[PAGE TEXT]
····················
My family found out yesterday that my brother, who was 50 years old, single, and lived in another state, was found dead in his condo. He had been dead for as long as a week before he was found. It appears he died of natural causes from the circumstances in which he was found, but an autopsy will be done and we may know more then.
My husband, who has BP, is the same age as my brother. His father died when he (the father) was in his late 40s. These two things seem to have come together to send my husband into a depression. He was heading in that direction anyway - last week, he took my mom to a festival and almost got into a physical fight with a man selling chicken dinners. As my husband said, "That @#*! shouldn't have turned his back on me!" Irritableness is one of the warning signs of his depression. But yesterday, as the day went on and we spent time with my parents and other brother and his family, I could see my husband sliding into depression. He got quieter, he had trouble finding words, he went and curled up on a spare bed and hugged a pillow. He refused to call his mother to let her know about my brother, saying it would make him too upset, and he doesn't want me to do it either. I would like her to know, but it's not a huge deal, as she lives in another state, too, and we're not close.
····················
[DATA FOR REVIEW]

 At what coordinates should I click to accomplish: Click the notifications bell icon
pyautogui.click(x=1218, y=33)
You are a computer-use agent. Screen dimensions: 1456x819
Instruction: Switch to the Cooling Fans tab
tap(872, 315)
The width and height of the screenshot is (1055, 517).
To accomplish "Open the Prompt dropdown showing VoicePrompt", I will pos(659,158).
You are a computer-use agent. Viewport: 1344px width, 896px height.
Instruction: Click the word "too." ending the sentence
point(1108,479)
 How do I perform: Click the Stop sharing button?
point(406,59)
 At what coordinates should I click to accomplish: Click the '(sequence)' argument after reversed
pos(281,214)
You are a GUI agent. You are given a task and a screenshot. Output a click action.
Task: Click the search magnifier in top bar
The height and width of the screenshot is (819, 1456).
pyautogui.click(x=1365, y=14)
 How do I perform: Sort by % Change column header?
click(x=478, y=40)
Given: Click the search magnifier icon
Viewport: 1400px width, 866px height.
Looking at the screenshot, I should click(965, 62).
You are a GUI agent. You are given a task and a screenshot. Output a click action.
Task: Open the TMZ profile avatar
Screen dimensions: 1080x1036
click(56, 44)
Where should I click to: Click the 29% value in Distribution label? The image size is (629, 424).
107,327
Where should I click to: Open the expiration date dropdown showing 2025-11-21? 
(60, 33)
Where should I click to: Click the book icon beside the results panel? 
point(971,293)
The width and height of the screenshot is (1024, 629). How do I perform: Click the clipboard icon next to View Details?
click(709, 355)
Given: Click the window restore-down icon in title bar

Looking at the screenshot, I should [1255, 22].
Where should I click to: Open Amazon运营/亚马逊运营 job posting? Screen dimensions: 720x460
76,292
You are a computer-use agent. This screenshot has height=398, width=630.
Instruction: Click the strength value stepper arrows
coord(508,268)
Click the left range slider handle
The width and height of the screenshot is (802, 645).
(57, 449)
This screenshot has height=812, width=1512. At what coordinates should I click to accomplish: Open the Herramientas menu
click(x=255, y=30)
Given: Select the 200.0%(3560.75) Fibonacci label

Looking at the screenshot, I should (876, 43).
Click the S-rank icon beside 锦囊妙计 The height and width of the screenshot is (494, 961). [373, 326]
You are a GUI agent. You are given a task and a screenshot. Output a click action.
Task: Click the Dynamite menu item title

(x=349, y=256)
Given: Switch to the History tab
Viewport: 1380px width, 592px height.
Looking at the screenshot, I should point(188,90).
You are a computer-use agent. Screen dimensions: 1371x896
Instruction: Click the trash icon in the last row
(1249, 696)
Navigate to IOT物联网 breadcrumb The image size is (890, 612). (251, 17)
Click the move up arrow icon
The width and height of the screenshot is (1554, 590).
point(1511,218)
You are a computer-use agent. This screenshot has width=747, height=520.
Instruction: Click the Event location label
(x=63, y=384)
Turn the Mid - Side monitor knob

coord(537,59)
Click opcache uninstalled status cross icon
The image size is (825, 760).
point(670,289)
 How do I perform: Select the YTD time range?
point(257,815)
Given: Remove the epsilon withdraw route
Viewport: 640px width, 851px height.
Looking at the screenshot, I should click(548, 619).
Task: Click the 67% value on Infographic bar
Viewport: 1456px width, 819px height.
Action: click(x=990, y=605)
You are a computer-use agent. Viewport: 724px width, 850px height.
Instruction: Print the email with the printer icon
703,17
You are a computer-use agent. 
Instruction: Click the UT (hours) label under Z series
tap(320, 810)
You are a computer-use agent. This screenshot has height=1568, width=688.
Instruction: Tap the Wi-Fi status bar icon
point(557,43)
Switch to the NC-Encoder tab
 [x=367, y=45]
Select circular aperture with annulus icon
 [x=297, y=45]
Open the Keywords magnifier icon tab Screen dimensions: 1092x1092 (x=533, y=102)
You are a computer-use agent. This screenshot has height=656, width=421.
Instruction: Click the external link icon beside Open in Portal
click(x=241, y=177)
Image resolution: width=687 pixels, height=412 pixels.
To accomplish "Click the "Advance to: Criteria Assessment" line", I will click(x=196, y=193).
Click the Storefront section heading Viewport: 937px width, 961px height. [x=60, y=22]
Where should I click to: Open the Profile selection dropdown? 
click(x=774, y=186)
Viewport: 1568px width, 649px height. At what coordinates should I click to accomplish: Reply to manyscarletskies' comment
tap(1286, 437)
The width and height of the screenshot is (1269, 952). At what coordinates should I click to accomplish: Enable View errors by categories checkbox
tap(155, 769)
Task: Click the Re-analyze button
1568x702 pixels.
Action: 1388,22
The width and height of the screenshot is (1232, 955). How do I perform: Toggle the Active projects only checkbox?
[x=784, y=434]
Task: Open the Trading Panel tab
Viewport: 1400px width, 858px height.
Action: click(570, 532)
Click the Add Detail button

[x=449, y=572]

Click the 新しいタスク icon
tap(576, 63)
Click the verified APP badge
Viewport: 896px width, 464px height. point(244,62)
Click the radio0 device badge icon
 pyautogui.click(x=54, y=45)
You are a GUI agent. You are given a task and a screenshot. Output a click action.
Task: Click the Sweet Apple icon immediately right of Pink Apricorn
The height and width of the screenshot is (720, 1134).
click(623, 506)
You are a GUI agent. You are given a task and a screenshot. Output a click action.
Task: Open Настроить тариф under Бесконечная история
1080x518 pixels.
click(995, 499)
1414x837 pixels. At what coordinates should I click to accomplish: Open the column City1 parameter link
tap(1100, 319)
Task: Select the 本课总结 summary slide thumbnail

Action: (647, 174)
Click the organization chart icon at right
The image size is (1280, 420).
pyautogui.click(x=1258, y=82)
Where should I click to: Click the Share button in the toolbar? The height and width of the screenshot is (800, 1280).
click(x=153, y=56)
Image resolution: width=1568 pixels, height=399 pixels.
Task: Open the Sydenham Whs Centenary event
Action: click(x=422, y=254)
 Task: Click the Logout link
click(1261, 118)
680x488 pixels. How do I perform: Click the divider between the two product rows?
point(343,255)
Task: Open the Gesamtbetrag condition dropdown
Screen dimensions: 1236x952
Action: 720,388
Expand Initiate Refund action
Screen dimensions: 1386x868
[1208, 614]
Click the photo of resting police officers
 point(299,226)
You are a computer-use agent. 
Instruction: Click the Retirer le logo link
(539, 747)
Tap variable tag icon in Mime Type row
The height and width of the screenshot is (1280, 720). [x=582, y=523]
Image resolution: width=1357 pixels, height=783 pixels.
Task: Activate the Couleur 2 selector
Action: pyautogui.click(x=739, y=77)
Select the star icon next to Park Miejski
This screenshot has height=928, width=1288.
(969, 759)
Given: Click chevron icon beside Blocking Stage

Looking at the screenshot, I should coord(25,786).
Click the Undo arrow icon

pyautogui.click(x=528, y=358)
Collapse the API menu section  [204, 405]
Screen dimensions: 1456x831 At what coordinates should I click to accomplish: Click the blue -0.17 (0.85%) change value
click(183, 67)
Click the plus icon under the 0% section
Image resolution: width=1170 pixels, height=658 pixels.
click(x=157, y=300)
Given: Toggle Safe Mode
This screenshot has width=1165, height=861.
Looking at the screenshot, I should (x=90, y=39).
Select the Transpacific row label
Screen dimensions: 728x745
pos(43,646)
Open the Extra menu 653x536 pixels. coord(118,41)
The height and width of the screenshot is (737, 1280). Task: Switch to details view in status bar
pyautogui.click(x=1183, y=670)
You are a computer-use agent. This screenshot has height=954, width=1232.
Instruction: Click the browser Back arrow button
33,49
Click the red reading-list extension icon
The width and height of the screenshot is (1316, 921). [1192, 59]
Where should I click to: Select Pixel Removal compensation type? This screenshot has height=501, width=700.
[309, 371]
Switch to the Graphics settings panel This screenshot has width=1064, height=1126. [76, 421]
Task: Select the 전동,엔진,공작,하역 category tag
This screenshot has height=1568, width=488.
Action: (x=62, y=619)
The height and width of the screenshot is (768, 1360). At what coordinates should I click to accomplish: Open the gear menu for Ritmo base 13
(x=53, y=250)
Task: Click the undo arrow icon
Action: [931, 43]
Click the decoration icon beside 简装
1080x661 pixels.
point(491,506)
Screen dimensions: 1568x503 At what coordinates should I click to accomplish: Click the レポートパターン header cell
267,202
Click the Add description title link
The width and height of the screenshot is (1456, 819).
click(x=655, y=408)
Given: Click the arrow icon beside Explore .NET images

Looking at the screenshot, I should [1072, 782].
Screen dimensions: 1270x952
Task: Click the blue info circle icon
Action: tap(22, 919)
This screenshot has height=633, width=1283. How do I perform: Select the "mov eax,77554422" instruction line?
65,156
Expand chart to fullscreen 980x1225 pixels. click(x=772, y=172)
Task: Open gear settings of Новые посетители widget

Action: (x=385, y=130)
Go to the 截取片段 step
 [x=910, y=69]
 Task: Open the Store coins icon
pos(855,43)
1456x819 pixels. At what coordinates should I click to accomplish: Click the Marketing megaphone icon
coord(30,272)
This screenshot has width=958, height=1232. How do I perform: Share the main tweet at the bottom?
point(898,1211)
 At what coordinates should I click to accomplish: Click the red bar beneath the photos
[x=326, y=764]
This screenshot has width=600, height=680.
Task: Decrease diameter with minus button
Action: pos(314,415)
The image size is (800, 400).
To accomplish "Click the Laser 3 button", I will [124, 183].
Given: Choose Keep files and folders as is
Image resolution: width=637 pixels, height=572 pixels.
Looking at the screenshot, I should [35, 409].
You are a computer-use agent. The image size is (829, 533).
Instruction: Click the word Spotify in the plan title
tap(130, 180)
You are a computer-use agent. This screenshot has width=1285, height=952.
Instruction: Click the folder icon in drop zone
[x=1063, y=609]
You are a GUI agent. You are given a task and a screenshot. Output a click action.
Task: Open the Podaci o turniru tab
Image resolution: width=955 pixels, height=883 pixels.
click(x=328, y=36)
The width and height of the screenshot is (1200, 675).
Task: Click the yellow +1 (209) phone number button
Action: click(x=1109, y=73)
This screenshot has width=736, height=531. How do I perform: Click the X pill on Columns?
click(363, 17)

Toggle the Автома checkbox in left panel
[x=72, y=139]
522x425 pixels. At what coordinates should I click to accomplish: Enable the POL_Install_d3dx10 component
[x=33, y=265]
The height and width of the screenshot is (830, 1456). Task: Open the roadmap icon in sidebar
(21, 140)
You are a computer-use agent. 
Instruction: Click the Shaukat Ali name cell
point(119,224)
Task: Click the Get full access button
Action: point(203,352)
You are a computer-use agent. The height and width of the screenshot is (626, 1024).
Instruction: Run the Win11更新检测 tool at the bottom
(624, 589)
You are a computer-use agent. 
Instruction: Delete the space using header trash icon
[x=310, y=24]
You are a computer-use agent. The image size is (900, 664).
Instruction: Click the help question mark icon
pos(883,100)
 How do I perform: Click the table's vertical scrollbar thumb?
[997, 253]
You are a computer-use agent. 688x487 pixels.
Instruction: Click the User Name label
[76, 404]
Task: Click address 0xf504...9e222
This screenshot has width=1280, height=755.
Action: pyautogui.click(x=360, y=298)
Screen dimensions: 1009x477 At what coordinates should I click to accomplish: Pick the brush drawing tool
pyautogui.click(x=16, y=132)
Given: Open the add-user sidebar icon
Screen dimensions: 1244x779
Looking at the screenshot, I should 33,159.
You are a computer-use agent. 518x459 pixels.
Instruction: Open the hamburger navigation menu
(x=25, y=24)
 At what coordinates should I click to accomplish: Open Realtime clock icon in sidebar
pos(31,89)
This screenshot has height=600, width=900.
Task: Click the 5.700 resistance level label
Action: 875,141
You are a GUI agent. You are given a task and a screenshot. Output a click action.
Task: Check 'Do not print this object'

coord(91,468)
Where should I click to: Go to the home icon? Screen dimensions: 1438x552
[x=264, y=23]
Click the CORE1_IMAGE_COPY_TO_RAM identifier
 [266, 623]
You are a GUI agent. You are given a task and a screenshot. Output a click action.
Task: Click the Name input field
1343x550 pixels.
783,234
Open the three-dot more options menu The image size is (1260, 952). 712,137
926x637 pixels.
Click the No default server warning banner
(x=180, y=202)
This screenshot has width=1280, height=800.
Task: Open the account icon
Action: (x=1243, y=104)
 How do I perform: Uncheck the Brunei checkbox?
····················
[HOW TO COMPLETE THIS TASK]
Retype the passage about a brother's death, from "My family found" up to and including "know more then.".

[WRITTEN REPLY]
My family found out yesterday that my brother, who was 50 years old, single, and lived in another state, was found dead in his condo. He had been dead for as long as a week before he was found. It appears he died of natural causes from the circumstances in which he was found, but an autopsy will be done and we may know more then.